For the overemployed worker: “Time off work doesn’t really seem to be given over to other leisure pursuits. Instead, when people are given more time each day, when they can get away with not working, what do they choose to do? To work more, to earn more.” Jones points to the fact that overemployed workers tend to represent a more financially secure demographic – such as tech employees, whose skills are in higher demand – and are therefore not necessarily people who need to work more, but are choosing to.

Of course, this isn’t true of the entire overemployed community: Katya, 47, from Northern California, felt pushed to take on another job when her son died and the hospital bills she was left with plunged her into debt. “I couldn’t even put my next son in college, and it broke my heart,” she says. After being approached by other companies on LinkedIn, she decided to go for interviews for a second job in payroll, and was successful.

This started six years ago, long before Katya discovered the overemployed community: “I thought I was the only one doing it and for a while felt really bad,” she recalls. “But I could finally pay my bills and get food without worrying about what else I needed my money for.”

What does overemployment signal about the future of work?

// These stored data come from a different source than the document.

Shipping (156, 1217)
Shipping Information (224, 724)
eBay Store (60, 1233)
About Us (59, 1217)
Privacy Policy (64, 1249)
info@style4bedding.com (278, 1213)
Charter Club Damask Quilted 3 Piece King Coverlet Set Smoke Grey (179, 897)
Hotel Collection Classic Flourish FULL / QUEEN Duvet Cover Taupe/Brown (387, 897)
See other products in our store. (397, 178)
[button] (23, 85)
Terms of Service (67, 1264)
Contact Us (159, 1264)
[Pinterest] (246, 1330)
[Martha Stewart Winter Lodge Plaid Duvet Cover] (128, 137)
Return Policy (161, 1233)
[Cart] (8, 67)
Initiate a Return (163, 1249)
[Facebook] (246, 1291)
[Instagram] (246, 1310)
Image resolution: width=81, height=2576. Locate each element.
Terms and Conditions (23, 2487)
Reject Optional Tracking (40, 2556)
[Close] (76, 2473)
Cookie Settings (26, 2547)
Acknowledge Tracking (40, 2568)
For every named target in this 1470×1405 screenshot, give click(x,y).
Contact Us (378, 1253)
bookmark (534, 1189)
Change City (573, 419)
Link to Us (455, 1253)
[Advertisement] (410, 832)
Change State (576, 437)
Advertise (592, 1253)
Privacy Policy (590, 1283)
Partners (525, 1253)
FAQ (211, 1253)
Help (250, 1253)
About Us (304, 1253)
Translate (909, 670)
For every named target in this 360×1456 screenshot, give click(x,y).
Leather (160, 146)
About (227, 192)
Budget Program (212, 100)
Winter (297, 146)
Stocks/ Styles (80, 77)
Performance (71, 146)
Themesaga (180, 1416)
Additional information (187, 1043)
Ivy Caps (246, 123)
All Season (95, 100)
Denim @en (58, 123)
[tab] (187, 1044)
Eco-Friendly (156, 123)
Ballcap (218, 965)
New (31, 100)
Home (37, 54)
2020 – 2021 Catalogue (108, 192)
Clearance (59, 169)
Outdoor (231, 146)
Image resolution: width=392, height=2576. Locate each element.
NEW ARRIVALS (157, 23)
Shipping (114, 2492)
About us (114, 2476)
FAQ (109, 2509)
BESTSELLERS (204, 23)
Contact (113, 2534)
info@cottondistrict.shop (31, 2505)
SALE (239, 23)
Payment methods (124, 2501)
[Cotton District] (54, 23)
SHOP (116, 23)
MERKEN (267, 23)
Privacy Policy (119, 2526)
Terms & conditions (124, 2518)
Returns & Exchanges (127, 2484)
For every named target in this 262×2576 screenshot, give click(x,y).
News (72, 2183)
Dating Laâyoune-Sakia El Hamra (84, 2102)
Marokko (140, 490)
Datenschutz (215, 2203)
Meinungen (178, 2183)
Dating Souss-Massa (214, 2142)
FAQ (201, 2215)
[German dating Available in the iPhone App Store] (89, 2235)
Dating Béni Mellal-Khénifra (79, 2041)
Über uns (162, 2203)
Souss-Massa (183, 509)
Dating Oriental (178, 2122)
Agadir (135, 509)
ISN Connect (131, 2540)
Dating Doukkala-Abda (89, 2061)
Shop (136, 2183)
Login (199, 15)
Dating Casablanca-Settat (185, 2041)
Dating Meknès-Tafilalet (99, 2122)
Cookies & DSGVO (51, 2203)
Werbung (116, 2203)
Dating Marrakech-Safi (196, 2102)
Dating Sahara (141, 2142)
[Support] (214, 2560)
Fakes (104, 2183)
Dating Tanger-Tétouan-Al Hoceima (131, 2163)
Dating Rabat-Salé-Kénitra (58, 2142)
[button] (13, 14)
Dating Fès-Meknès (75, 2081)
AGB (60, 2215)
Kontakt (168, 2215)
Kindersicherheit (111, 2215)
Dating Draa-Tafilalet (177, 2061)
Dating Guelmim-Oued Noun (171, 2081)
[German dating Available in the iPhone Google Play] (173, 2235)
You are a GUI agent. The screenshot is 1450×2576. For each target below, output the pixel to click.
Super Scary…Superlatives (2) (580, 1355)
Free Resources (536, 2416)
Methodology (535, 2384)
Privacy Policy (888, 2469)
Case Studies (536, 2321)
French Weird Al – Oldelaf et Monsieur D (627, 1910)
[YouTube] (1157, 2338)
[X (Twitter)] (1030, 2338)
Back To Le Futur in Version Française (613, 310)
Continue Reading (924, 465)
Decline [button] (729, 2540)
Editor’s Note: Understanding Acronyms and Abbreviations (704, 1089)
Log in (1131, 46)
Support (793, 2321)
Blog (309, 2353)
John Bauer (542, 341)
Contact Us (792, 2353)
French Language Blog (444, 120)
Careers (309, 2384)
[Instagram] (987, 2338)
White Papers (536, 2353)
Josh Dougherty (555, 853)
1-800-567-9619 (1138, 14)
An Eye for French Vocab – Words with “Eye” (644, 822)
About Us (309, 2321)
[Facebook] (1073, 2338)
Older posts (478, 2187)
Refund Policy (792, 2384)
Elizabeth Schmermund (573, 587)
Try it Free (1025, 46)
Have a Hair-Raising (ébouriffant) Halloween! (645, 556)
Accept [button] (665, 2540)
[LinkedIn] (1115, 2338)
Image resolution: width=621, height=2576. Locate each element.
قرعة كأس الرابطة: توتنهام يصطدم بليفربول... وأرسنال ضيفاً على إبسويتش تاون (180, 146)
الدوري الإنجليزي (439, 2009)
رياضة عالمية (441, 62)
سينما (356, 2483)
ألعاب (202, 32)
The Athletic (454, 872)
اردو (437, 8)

Yet it is inescapable that this kind of “overemployment”, based as it is on remote working, is out of the reach of many lower paid workers. An Office for National Statistics survey found that home working was concentrated in affluent parts of London with more than half of managers, directors, senior officials and professional staff working in this way, compared with fewer than 10% of cleaners, factory workers and drivers. Lower-wage jobs, even when they are remote, are more likely to be subject to heavier surveillance, making overemployment impossible. Call centres, for example, have been accused of intrusively monitoring home workers during Covid-19.

“The fact that some people can choose to enjoy multiple jobs and make more income than any one person could possibly need, while others are forced to take on multiple jobs to make ends meet – and even then struggle to survive – demonstrates that the labour market is becoming increasingly irrational and lopsided,” observes Jones. “Without a significant change in the culture of work via policy or through a stronger labour movement, the labour market is going to become increasingly polarised between the over and the underemployed.”

What, then, does overemployment signal about the future of work? “One way overemployment might be tackled by particularly zealous employers is by paying workers per project as opposed to taking on full-time staff,” says Jones. He suspects that higher-wage, white-collar jobs will increasingly be “parcelled out” in this way, such as the accountancy and translation jobs advertised on platforms such as Upwork. This is supported by a recent report from the Future of Work Institute, which says that bosses are increasingly looking to jettison full-time staff in favour of gig workers who can complete on-call assignments.

In this sense, overemployed workers might be seen as canaries in the coalmine of an increasingly fractured world of work. Indeed, it may well be the case that the nine-to-five as we know it is dying out. But if what emerges in its place solely benefits a subsection of white-collar workers, it risks replicating and entrenching existing inequalities.